First, take the famous dictum: “When you see liver disease, know that it will transmit to the spleen, and therefore strengthen the spleen first.” It appears to offer a solid theoretical grounding for the principle of “treating preventive disease” based on Five Elements theory. Yet I have never been able to reconcile one thing: you can explain the five zang organs through the generating and restraining cycles — but what about the six fu organs? What about the extraordinary fu organs? Where are their rules in all this? Are we to believe that only the five zang organs are capable of disease transmission?
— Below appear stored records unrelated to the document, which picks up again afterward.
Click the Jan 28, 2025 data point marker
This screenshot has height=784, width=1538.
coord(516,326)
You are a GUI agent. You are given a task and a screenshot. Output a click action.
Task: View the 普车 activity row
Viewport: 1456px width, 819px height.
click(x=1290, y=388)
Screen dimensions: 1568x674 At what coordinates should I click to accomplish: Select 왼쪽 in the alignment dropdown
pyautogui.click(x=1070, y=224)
Furthermore, I have long suspected that this section is an interpolation — added text, not original. The reason is simple: why does Zhang Zhongjing’s writing so closely resemble the style of Confucius? And why have successive generations never clearly acknowledged that it was Zhang’s disciples who compiled the Treatise on Cold Damage and Miscellaneous Diseases? No one has seen the original version anyway, and the appearance of the Golden Chamber text came suspiciously late in history. How much extraneous material was slipped in along the way is anyone’s guess.

This section is dense with numerological and cosmological content. To truly understand it, one needs a solid foundation in ancient Chinese culture. Yet if you survey the textbooks published since the founding of the People’s Republic, there is not a single mention of the Five Movements and Six Climatic Factors (Wu Yun Liu Qi). Are the Five Constants (Wu Chang) the same as the Five Elements? Are the Six Subtleties (Liu Wei) the same as the six fu organs? At the very least, students deserve some reference material — because many of their teachers don’t understand this material either.
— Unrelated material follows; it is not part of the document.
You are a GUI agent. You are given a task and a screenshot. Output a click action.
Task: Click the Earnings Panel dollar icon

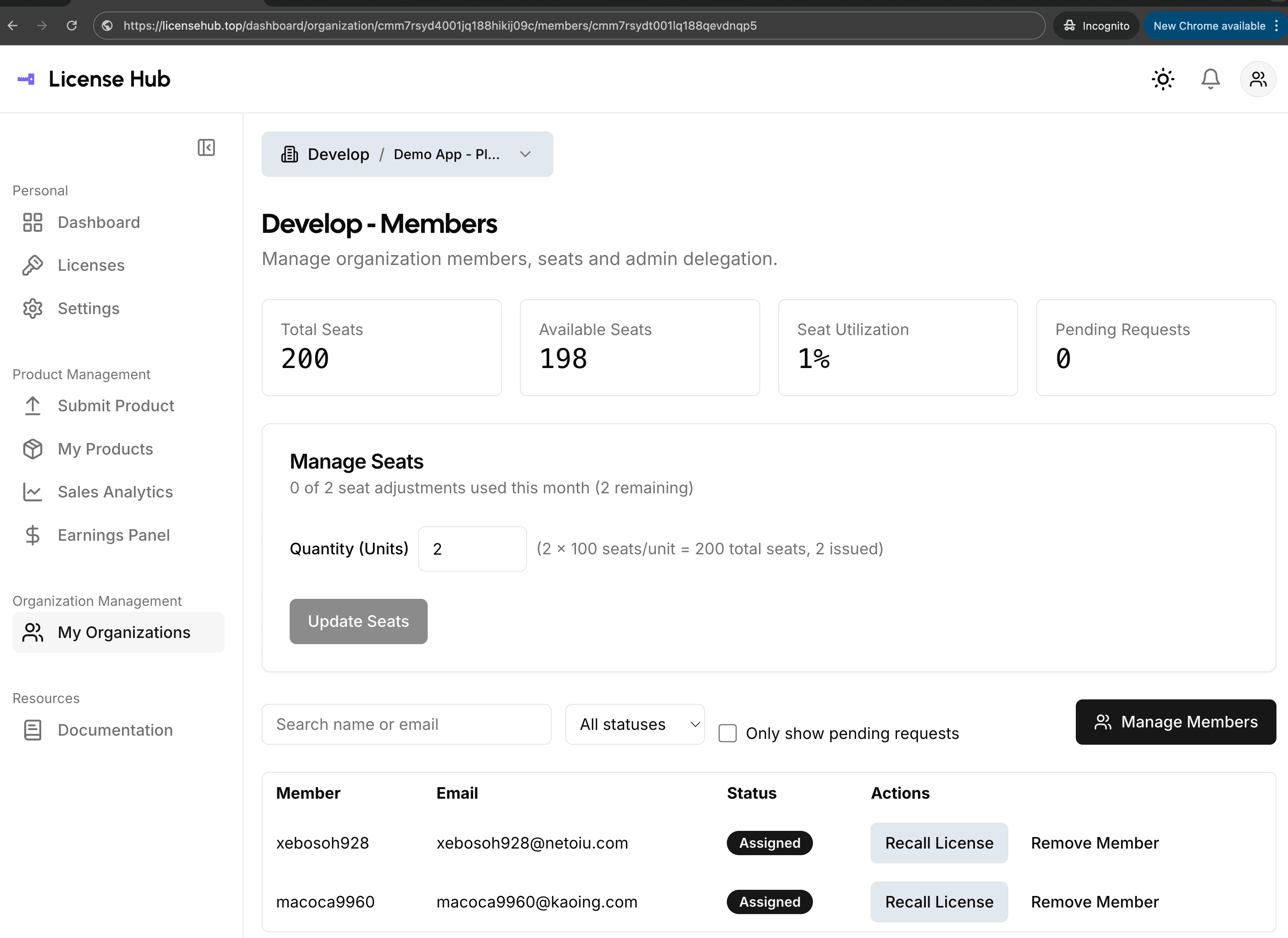pos(33,535)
Much of the content from the Treatise on Cold Damage also appears in this section, and it was likely placed here not by Zhang Zhongjing’s original design. The text also contains many straightforward symptom-based diagnostic methods that really don’t require elaborate interpretation — yet the textbooks have thoroughly over-interpreted them. I hope later students will see through this and think for themselves, rather than simply echoing what they’ve been told.


中文原文 / Chinese Original

脏腑经络先后病脉证历来认为是《金匮要略方论》全书的总论,奠定了脏腑辨证体系的地位,还从五行制化规律着手阐释了疾病的传变规律。

问题大大的有。

首先,见肝之病知肝传脾当先实脾,看似以五行制化为理论基础充分论证了”治未病”思想,但是我始终没有想明白,五藏你是可以用生克制化来解释,那六腑呢?奇恒之府呢?他们的规律在那,难道只有五藏能传变么?

再者,我一向认为这一节为衍文,原因很简单,仲景写的书为啥跟孔子这么像,为什么历代都不明说是仲景的弟子整理的《伤寒杂病论》呢?反正原版谁也没看到,金匮的出现又那么近,这里面夹带了多少私货无从而知。

这一节术数内容颇多,想学明白必须要有古文化功底,可是纵观建国后各版教科书,丝毫不提运气,五常跟五行能一样么?六微和六腑是一回事么?好歹要给学生一点参考,因为很多老师是不懂这一块的。

许多伤寒部分的内容在这一节中也有体现,放在这里可能并不是仲景本意;文中还有许多朴素的症状诊断法,其实没必要解释,但教科书中妥妥的过度诠释了,希望后学们能认清现实,不要人云亦云。